La jeune fille qui pleurait des perles, une production de l'Office national du film du Canada, figure parmi les cinq finalistes dans la catégorie du meilleur court métrage d'animation.
De son côté, Perfectly a strangeness, signé par la réalisatrice montréalaise Alison McAlpine, se retrouve en nomination pour le meilleur court métrage documentaire.
Pour plusieurs artisans du milieu, ces nominations confirment la vitalité et la créativité du court métrage québécois, un format souvent discret mais extrêmement influent sur la scène internationale.
Elles arrivent aussi dans un contexte où le cinéma d'auteur peine parfois à se faire une place face aux grandes productions commerciales.
Réalisé en animation image par image, La jeune fille qui pleurait des perles est l'oeuvre des Montréalais Chris Lavis et Maciek Szczerbowski.
Le duo n'en est pas à sa première reconnaissance majeure, puisque le film a déjà remporté le prix du meilleur court métrage canadien au Festival international du film de Toronto, en septembre dernier.
Le projet a nécessité près de cinq ans de travail, une démarche longue et minutieuse typique de ce type d'animation. Le film s'est démarqué autant par son esthétique singulière que par sa narration sensible, ce qui lui a valu un accueil très favorable dans les festivals.
Une reconnaissance internationale pour le talent québécois
Chris Lavis et Maciek Szczerbowski connaissent bien l'univers des Oscars. Les deux créateurs avaient déjà été nommés en 2007 pour leur court métrage Madame Tutli-Putli, un succès qui avait marqué les amateurs de cinéma d'animation. Cette nouvelle nomination confirme la constance et la portée de leur travail.
Dans la catégorie documentaire, Perfectly a strangeness permet aussi au Québec de rayonner. Réalisé par Alison McAlpine, le film explore des thèmes humains et universels à travers un regard sensible et contemplatif.

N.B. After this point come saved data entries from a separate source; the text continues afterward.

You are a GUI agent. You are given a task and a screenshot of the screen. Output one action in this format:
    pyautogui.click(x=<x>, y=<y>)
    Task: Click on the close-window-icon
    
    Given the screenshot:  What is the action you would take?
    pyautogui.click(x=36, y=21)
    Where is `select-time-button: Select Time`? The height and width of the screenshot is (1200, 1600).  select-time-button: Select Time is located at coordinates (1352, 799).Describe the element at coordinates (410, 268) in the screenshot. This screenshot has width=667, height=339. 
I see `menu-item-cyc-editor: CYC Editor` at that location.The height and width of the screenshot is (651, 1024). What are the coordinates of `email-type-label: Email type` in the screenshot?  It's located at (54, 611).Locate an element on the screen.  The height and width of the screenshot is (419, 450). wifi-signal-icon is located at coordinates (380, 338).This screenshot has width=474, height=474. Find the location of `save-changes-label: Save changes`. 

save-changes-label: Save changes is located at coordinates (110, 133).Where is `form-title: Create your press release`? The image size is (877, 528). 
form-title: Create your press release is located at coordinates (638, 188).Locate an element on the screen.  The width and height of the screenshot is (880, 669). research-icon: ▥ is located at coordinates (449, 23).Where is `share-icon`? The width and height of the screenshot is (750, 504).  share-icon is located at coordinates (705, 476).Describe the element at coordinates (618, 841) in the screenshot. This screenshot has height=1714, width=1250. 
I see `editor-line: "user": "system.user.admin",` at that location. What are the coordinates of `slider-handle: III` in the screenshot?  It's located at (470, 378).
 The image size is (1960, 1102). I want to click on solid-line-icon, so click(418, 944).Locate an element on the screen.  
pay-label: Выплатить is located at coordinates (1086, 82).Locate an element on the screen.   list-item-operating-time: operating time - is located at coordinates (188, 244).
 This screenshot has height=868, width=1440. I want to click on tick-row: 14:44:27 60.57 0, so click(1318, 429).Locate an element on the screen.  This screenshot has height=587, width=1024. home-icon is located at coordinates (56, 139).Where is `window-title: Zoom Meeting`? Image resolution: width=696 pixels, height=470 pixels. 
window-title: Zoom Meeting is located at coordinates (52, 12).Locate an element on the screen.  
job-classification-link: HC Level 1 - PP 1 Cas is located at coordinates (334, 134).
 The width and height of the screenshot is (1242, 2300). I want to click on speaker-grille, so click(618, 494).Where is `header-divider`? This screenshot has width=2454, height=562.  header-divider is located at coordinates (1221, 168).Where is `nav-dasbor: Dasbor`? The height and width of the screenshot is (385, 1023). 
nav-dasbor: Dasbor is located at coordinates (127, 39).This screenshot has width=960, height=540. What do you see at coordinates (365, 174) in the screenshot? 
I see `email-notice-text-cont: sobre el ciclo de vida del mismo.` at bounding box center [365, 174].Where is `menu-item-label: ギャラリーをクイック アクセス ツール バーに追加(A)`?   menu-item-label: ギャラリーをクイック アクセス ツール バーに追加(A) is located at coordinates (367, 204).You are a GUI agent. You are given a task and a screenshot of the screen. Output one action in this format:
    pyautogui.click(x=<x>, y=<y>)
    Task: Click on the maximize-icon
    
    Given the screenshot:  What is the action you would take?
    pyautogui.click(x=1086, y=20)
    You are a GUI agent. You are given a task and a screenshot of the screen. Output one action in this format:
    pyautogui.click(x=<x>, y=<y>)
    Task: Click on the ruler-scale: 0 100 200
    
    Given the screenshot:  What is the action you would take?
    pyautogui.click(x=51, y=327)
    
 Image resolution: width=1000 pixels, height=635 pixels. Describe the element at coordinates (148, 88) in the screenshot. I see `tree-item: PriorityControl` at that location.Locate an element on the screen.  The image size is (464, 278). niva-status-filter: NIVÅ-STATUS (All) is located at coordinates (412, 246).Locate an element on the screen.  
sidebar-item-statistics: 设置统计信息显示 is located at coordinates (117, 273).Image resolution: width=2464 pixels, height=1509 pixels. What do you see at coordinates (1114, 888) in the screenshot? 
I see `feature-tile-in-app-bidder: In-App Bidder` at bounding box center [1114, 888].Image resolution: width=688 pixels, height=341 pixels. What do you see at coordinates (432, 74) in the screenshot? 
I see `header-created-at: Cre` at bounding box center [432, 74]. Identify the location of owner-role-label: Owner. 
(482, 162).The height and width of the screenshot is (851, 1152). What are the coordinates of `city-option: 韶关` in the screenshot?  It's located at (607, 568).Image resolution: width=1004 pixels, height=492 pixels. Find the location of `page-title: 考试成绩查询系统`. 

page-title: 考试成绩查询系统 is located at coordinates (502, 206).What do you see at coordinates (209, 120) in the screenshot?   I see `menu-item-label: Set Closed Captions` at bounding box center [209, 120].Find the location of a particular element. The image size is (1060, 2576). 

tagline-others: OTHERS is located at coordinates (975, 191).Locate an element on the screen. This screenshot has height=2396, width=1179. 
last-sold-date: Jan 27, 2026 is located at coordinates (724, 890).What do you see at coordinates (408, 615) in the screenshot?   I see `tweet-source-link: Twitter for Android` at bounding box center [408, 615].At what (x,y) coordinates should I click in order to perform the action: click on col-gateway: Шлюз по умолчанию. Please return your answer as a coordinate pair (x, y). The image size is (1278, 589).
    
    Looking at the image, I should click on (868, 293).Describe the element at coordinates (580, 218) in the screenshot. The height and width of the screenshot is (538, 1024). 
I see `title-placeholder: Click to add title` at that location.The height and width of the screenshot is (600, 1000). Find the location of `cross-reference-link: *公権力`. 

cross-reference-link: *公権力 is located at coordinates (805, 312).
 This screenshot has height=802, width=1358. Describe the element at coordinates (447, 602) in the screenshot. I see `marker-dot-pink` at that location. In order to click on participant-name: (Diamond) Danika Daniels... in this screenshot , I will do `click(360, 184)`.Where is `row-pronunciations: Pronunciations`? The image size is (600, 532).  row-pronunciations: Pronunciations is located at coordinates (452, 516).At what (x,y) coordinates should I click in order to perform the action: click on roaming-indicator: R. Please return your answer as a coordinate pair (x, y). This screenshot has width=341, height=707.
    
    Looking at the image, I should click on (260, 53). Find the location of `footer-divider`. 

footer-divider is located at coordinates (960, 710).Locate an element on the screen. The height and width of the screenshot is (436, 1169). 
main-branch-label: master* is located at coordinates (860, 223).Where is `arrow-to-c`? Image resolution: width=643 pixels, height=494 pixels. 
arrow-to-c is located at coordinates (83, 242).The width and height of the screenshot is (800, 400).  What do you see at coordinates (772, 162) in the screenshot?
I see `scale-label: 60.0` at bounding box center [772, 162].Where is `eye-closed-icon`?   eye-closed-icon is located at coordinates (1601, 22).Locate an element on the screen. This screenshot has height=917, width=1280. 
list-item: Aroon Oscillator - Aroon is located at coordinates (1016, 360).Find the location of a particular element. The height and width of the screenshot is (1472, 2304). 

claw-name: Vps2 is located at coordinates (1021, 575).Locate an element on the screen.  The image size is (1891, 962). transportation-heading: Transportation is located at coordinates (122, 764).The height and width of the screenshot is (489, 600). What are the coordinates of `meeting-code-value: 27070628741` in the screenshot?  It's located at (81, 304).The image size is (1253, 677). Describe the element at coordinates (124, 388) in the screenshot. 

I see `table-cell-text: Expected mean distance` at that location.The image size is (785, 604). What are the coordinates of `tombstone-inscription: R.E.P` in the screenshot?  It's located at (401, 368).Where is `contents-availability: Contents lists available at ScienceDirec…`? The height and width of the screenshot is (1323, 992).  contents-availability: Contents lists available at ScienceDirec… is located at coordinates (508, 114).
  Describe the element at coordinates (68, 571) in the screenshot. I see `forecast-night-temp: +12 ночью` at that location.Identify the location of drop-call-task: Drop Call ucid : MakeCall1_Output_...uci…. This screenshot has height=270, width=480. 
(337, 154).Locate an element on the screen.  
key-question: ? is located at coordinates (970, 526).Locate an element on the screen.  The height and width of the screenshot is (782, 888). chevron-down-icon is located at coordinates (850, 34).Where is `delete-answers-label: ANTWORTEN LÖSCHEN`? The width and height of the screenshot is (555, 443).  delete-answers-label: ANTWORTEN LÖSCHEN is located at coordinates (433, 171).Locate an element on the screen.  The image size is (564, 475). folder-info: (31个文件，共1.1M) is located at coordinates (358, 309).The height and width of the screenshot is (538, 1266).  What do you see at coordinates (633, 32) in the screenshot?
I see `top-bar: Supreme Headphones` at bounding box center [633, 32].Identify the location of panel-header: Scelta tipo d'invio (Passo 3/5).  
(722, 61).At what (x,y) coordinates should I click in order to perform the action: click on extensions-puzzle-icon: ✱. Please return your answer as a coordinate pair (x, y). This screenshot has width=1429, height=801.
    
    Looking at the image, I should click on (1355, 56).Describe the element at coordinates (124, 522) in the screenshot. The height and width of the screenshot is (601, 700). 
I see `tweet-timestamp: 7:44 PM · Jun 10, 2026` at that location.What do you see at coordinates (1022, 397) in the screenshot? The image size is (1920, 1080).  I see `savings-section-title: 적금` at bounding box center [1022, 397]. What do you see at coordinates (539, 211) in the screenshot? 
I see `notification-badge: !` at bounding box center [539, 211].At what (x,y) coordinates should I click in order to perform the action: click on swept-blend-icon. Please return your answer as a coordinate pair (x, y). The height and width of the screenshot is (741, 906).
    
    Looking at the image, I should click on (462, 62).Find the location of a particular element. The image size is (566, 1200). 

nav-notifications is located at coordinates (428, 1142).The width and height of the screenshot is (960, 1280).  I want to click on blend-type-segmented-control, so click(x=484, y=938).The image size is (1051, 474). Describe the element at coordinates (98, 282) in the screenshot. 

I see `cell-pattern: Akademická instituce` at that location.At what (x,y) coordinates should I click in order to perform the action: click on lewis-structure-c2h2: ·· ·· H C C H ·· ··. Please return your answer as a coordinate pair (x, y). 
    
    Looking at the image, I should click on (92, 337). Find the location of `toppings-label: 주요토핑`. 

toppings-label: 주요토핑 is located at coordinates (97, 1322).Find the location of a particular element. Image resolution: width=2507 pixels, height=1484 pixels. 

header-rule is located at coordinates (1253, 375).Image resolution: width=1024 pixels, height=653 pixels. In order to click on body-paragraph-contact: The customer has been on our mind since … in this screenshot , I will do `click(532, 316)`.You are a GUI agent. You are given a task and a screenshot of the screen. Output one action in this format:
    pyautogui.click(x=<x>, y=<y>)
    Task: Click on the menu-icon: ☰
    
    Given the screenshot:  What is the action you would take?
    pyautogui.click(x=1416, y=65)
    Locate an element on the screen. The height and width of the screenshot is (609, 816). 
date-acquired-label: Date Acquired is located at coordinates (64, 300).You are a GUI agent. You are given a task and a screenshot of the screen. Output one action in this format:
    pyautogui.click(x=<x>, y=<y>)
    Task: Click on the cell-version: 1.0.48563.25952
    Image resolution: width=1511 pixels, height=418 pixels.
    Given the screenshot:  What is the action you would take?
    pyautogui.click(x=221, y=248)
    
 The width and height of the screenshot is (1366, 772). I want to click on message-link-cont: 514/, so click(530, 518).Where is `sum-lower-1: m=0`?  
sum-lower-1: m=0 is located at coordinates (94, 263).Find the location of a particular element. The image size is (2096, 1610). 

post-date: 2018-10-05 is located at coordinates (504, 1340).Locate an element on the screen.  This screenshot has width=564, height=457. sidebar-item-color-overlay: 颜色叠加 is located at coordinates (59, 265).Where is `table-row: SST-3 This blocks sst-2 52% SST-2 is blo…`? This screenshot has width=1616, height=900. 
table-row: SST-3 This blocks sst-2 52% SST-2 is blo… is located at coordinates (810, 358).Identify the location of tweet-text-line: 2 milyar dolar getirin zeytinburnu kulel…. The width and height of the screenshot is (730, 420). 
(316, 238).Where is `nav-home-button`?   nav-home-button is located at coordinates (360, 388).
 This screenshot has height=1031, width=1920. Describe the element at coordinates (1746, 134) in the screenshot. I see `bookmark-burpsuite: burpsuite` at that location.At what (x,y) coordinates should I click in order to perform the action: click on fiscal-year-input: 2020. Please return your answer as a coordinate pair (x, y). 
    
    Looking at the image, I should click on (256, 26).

Bien que la réalisatrice soit originaire de Vancouver, elle a collaboré étroitement avec des créateurs québécois et chiliens pour mener ce projet à terme.
La nomination du film témoigne de l'ouverture de l'Académie envers des oeuvres plus intimistes et des récits qui sortent des formats traditionnels. Pour le milieu documentaire, il s'agit d'une vitrine exceptionnelle.
Ces deux nominations placent le Québec dans une position enviable à l'approche de la 98e cérémonie des Oscars, qui se tiendra le 15 mars prochain à Los Angeles. Même sans victoire assurée, la simple présence de ces films parmi les finalistes représente un accomplissement majeur.
Pour l'industrie culturelle québécoise, cette reconnaissance internationale rappelle que les histoires d'ici, portées par des créateurs passionnés, continuent de toucher et d'émouvoir bien au-delà de nos frontières.